青色申告の記帳を簡単にする最も効果的かつ確実な方法は「プライベートの支出と事業の支出を完全に分けること」です。事業専用のクレジットカードを作ることで、毎月の利用明細がそのまま経費のリストになります。これを会計ソフトと連携させれば、手入力による記帳はほぼ不要になります。

「三井住友カード(NL)」は、年会費永年無料で作成でき、券面にカード番号が印字されないナンバーレスデザインでセキュリティも高く、事業用のサブカードとして非常に優秀です。経費の支払いで効率よくポイントを貯めることもできます。

5. プロの力を借りて本業に集中する選択(税理士ドットコム)

副業の売上が月20万円、さらにそれ以上へと伸びてくると、本業の忙しさも相まって「自分で経理をする時間が全く取れない」「税務調査が入らないか、申告内容に不備がないか不安」という悩みが出てきます。その場合、思い切って記帳から申告までを税理士に依頼するのも立派な経営判断です。

「税理士ドットコム」は、全国の税理士の中から、予算や対応可能な業種、特定の要望に合った最適な税理士を無料で紹介してくれるサービスです。まずは無料相談だけでも試してみることで、専門家の視点から今後の事業展開のヒントが得られるはずです。

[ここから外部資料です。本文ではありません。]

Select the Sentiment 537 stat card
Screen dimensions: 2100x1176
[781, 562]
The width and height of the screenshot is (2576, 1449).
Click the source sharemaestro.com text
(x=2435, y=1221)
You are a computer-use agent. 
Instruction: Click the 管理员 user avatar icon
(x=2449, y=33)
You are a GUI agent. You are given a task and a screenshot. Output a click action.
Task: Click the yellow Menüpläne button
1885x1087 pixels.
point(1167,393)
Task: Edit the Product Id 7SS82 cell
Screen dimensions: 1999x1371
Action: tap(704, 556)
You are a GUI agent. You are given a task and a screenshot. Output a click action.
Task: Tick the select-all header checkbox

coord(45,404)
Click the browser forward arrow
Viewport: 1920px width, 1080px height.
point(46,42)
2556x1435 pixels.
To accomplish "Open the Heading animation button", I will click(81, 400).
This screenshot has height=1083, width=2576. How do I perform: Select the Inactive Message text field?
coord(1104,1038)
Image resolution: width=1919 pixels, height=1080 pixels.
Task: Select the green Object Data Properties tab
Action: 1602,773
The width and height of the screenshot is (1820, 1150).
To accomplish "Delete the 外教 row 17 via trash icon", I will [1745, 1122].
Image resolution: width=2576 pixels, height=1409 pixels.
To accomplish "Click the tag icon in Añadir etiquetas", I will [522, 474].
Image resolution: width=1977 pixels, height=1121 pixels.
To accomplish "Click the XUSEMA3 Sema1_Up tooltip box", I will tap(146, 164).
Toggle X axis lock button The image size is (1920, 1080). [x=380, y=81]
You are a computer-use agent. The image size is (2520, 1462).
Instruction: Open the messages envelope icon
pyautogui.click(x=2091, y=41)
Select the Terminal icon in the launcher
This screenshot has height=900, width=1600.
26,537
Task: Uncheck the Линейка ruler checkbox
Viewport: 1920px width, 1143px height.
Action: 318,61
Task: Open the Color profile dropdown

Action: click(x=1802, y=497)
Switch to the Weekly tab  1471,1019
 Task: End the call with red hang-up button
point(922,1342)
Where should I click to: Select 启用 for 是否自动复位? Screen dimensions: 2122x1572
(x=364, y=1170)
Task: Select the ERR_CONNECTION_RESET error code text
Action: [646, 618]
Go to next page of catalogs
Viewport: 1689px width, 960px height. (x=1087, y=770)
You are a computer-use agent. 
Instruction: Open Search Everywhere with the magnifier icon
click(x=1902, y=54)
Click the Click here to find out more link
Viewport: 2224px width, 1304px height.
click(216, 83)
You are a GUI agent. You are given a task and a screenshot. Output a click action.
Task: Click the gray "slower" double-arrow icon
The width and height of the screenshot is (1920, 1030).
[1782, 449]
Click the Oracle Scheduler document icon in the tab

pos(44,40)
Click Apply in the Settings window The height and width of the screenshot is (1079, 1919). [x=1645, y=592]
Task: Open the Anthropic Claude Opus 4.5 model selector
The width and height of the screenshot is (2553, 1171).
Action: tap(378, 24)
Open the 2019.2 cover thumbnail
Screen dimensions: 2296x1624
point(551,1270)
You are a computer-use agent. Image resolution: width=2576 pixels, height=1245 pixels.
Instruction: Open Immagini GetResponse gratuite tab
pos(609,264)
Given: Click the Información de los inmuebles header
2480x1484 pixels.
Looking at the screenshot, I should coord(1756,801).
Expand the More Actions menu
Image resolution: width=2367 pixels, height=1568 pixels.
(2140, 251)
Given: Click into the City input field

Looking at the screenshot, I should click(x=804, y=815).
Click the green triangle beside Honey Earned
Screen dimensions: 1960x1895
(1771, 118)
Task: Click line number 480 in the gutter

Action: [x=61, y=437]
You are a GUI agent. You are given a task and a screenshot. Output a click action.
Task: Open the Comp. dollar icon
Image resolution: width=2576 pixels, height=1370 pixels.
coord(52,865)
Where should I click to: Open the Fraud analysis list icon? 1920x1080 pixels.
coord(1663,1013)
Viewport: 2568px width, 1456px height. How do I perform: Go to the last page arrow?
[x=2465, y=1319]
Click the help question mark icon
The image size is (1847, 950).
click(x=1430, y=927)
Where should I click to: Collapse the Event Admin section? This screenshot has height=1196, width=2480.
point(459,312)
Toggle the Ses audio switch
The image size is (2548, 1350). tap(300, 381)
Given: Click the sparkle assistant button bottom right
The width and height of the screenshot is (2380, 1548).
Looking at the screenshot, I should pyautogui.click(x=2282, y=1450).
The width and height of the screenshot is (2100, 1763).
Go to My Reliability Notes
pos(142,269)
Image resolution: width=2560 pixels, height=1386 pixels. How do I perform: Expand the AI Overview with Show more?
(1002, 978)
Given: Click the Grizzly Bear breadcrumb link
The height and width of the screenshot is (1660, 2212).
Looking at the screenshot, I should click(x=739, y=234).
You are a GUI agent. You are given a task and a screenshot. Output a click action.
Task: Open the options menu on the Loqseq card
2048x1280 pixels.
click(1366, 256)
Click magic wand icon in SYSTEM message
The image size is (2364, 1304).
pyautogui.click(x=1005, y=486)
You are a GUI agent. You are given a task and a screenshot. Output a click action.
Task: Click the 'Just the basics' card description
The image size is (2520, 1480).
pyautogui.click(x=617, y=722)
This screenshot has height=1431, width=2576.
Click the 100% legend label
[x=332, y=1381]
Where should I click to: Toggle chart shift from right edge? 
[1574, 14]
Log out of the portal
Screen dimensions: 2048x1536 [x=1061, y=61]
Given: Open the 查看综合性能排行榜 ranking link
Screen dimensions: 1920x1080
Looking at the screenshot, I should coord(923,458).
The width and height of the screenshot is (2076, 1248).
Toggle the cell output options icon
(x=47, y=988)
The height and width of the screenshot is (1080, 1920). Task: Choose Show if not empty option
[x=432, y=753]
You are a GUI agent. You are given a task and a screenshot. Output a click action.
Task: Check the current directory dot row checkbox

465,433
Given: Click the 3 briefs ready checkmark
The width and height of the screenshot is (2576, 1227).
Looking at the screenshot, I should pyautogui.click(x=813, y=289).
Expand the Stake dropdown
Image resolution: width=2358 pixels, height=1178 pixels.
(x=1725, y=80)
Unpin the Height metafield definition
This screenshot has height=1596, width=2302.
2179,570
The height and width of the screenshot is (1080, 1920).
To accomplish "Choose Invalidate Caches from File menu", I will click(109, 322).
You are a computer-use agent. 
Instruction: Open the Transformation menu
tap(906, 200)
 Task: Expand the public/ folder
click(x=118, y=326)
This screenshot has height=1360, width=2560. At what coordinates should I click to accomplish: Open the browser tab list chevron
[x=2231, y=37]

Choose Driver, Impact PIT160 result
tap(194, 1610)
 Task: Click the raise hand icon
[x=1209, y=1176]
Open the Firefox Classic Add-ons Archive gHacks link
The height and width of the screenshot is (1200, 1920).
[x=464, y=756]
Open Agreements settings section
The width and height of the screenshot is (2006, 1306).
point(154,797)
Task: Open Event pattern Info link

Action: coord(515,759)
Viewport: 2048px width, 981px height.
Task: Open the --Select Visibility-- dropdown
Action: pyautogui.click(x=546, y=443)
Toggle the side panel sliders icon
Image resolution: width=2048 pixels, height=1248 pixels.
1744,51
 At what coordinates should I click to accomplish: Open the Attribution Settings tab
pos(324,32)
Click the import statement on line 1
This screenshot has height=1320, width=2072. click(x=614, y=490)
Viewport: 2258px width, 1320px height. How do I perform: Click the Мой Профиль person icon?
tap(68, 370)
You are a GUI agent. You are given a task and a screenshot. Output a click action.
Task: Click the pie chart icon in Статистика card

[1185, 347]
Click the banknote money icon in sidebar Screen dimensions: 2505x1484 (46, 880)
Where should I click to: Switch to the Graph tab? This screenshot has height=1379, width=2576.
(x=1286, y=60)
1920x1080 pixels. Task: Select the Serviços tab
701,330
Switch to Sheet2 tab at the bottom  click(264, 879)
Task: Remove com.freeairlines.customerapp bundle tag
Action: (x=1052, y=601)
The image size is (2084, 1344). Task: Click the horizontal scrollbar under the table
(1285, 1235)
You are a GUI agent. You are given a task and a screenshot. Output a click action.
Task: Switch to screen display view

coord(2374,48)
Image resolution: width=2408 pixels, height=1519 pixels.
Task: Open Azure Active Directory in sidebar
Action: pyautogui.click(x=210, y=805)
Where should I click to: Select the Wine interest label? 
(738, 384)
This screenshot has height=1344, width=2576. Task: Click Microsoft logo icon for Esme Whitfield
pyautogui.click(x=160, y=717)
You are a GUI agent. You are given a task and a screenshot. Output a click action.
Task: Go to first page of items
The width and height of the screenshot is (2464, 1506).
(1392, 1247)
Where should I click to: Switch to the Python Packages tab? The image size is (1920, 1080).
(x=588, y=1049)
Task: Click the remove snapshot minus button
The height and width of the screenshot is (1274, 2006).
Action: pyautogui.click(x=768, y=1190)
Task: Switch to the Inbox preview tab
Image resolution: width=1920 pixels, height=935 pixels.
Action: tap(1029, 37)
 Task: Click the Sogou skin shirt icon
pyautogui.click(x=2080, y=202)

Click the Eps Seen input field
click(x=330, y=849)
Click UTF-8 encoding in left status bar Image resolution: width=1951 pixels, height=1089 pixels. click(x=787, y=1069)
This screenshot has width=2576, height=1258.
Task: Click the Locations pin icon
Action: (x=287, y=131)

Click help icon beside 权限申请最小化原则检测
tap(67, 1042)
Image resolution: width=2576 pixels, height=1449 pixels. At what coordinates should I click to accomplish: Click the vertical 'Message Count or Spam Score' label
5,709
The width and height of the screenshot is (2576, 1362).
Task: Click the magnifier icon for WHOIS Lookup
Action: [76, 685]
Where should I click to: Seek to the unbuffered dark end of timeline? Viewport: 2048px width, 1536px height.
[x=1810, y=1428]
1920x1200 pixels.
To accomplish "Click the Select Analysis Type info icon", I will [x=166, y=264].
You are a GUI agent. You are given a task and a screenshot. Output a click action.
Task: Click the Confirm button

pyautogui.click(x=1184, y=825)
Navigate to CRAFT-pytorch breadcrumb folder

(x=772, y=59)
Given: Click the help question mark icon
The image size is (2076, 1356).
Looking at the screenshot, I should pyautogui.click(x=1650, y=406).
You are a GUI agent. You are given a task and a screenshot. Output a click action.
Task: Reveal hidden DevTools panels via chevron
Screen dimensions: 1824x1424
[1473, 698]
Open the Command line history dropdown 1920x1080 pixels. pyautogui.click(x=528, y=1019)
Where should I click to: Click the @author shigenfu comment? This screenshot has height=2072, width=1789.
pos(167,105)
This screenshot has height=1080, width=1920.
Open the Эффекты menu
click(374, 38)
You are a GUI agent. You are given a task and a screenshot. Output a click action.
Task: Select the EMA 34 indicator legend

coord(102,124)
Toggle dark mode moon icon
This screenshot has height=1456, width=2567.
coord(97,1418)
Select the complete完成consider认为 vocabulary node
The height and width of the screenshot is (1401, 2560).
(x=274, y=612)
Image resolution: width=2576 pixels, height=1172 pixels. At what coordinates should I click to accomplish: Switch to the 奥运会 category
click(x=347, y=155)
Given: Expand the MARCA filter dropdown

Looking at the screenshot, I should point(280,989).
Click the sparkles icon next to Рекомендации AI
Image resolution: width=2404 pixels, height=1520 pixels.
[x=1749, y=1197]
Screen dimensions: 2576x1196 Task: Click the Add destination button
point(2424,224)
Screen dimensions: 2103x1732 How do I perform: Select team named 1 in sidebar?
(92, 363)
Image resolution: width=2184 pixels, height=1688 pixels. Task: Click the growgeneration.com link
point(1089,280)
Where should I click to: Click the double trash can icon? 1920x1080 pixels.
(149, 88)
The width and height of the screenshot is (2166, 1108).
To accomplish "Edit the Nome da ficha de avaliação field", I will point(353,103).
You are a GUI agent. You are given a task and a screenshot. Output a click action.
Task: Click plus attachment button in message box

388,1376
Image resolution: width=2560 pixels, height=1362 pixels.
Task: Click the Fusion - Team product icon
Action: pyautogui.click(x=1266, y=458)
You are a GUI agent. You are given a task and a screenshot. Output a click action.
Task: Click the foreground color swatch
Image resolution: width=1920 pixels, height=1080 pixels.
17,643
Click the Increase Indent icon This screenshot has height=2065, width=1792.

まとめ:月20万の壁を越えたら青色申告で賢く節税しよう

副業で月に20万円の安定した収入を得られるようになったのであれば、あなたの事業としての基盤はすでにしっかりと固まっています。白色申告のままでは、本来支払わなくてもよい税金を納めることになり、事業への再投資や生活の質向上の機会を逃してしまいます。

青色申告への移行は、事前の申請と日々の帳簿付けというハードルがありますが、現在ではクラウド会計ソフトを活用することで劇的に手間を削減できます。事業専用の銀行口座とクレジットカードを併用し、経理業務の大部分を自動化することで、本業と副業の成長に集中できる環境を整えましょう。

今年から早めに準備を始め、次回の確定申告では最大65万円の特別控除を確実に手に入れ、事業をさらに一段階上へと飛躍させてください。